:: Excerpted data

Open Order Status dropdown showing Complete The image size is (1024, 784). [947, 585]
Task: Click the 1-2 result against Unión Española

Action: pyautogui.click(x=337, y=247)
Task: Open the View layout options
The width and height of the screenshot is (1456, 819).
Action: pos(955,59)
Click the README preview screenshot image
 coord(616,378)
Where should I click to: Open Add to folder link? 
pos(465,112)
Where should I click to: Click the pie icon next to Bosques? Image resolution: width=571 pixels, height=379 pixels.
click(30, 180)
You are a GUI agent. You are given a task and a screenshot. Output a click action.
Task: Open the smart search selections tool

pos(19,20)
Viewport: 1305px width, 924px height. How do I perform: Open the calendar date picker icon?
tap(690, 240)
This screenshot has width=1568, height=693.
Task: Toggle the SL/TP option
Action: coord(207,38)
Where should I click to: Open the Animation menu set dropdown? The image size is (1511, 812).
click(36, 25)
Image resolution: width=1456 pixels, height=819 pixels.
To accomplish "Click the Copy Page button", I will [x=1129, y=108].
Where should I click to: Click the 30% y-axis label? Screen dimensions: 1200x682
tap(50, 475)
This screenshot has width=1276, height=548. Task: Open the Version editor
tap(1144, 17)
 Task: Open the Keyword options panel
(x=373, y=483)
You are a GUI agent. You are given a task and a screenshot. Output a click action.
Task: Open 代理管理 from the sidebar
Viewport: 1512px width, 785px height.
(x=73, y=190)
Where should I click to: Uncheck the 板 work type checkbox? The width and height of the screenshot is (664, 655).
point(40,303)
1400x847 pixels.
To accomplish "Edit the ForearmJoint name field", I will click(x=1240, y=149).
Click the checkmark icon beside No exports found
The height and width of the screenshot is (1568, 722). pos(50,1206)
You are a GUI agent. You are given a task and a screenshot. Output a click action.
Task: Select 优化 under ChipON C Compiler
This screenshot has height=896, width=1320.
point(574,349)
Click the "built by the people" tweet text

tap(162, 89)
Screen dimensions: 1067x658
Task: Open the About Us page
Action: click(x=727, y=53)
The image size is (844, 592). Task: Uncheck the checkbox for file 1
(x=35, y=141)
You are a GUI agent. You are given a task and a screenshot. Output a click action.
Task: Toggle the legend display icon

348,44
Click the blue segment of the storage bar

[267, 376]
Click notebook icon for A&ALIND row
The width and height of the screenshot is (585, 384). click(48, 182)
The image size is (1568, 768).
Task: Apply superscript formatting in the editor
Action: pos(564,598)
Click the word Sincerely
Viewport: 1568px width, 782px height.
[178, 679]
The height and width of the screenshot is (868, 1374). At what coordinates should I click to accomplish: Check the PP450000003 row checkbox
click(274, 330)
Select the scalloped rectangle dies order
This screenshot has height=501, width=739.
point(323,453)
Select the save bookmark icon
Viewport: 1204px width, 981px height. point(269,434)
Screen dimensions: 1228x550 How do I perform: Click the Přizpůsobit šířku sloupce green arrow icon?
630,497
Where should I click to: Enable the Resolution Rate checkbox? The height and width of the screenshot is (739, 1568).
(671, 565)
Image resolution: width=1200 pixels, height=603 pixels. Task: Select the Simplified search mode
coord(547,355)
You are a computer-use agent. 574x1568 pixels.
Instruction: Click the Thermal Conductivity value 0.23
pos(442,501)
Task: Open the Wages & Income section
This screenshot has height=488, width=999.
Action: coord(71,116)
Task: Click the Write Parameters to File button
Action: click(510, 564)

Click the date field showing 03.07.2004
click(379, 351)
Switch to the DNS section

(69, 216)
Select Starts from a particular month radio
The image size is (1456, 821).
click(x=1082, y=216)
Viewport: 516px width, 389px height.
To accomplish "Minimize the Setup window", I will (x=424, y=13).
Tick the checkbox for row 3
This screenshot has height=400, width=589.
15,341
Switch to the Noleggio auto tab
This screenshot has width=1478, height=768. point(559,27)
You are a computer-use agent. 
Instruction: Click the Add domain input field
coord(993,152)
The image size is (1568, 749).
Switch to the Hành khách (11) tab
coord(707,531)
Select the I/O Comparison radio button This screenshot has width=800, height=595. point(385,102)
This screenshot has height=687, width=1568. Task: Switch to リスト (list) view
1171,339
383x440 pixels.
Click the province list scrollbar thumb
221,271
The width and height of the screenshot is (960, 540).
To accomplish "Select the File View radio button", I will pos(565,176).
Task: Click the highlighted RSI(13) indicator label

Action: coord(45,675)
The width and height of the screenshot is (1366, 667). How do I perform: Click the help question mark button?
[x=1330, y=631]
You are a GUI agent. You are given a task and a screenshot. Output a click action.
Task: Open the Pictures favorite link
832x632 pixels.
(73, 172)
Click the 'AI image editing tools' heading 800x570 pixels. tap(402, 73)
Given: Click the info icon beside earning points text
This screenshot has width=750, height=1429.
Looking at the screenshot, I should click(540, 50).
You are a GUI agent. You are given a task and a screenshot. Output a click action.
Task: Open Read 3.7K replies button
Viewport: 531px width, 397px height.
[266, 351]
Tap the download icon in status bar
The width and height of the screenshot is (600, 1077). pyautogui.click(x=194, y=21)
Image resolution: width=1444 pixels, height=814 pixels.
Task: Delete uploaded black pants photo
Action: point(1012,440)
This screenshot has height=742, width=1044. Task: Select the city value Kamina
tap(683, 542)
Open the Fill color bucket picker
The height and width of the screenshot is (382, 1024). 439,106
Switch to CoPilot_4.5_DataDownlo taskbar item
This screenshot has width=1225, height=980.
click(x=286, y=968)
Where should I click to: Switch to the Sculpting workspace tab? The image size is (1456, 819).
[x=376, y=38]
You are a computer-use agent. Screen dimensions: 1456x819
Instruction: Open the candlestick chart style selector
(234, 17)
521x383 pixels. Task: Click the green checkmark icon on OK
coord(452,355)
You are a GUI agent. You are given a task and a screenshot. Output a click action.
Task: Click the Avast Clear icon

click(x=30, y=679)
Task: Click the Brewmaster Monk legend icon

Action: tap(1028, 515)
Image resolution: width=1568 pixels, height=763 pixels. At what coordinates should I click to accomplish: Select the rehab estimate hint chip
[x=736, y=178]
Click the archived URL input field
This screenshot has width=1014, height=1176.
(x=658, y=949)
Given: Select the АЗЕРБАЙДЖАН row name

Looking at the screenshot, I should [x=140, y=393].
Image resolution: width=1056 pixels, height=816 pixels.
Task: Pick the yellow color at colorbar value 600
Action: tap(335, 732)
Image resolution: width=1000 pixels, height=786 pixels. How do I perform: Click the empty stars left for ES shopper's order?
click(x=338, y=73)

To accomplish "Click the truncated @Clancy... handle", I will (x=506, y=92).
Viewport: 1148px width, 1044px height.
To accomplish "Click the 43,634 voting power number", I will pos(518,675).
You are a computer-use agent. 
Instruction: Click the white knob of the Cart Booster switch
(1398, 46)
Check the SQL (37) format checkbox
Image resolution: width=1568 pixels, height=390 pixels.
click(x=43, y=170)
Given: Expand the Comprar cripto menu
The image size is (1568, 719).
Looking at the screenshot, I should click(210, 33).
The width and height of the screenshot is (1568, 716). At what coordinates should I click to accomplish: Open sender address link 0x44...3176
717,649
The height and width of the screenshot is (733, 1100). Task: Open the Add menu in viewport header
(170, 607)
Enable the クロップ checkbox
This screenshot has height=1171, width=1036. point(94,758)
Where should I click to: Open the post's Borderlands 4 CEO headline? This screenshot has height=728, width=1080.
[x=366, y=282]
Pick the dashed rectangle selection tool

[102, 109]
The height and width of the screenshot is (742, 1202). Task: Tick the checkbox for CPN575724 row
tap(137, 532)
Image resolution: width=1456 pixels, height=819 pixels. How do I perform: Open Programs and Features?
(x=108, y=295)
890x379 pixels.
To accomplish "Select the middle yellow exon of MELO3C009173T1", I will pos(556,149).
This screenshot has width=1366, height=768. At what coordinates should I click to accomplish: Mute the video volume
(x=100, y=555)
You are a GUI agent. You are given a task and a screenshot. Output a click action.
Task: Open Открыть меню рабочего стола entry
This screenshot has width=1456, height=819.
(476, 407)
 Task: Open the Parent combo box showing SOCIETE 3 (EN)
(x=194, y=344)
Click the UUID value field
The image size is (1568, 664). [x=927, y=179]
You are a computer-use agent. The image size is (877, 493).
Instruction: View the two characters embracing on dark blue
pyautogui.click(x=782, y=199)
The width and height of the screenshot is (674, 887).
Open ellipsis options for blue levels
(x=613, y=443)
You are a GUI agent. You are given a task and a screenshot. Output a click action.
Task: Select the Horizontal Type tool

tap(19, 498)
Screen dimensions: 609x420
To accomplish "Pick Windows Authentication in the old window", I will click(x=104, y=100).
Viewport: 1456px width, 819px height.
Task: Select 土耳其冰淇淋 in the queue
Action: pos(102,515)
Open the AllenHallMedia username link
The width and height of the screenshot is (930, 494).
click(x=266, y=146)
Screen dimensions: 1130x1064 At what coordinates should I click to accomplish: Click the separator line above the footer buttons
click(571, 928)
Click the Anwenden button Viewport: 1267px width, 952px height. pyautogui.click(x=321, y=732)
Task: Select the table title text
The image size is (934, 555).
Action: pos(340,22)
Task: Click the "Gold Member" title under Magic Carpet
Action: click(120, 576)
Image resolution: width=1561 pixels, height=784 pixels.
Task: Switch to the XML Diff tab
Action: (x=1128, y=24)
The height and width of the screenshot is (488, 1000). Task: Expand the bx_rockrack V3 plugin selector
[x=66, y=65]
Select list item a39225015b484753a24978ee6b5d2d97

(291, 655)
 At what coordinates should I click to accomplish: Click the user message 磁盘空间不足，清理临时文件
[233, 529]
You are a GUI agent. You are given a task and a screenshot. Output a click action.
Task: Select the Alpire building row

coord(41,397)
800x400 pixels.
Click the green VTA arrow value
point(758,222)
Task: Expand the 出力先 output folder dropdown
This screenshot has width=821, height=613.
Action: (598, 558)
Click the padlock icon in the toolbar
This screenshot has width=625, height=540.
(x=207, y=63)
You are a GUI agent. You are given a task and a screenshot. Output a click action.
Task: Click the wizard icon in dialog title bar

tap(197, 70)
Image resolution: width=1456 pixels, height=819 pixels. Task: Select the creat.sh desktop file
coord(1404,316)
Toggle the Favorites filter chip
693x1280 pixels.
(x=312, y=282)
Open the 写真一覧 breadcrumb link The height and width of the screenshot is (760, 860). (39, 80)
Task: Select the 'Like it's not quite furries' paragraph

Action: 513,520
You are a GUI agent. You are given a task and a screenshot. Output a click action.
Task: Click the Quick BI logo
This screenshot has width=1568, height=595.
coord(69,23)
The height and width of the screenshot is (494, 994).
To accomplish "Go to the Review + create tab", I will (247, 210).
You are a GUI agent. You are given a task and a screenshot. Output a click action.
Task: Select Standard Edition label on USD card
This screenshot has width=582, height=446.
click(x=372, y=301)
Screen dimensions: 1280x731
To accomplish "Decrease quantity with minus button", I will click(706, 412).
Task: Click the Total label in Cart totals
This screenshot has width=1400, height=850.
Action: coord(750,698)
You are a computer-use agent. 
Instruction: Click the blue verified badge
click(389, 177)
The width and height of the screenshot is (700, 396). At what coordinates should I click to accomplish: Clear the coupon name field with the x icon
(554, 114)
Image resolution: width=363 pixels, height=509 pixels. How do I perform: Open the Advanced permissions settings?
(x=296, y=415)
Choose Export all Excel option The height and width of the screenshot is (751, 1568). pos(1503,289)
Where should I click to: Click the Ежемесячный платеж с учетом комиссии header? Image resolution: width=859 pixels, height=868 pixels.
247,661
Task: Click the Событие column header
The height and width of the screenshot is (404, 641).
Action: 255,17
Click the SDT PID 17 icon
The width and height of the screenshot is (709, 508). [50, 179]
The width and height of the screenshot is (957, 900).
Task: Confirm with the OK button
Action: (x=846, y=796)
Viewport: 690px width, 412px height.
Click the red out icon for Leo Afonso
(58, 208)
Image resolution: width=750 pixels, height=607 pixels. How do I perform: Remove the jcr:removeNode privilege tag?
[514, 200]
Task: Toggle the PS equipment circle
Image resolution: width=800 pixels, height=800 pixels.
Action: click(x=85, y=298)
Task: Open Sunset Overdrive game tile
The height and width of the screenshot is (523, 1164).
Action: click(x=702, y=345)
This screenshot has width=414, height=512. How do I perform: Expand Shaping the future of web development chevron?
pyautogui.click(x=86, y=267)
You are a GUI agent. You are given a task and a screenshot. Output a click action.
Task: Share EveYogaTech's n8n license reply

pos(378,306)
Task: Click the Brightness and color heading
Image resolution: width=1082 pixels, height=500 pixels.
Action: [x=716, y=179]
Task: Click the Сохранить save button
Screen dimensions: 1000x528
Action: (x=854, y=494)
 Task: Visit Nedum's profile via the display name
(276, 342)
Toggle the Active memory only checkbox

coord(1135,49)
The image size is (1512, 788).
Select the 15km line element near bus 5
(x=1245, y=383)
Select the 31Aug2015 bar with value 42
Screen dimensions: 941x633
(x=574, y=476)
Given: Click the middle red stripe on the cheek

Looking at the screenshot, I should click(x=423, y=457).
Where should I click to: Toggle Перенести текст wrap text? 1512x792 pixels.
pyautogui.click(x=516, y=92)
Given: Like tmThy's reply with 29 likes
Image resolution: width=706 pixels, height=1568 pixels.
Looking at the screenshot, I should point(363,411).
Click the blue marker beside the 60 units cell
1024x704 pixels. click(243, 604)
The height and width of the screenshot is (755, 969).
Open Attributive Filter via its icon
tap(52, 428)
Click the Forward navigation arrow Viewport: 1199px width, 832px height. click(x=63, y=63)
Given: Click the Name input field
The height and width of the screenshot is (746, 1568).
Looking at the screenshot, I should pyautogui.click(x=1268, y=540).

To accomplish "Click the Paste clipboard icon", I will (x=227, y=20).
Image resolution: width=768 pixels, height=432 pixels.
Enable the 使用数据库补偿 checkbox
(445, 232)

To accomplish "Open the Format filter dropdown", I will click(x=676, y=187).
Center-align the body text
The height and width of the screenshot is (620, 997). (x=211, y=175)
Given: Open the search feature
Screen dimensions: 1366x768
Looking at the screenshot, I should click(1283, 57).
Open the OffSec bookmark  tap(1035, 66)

::::

## What the exercise asks
Rewrite the entries from the start through the line containing "coord(616,378)", swapping "dropdown" for "menu" and leaving everything else unchanged.

## Response to the exercise
Open Order Status menu showing Complete The image size is (1024, 784). [947, 585]
Task: Click the 1-2 result against Unión Española

Action: pyautogui.click(x=337, y=247)
Task: Open the View layout options
The width and height of the screenshot is (1456, 819).
Action: pos(955,59)
Click the README preview screenshot image
 coord(616,378)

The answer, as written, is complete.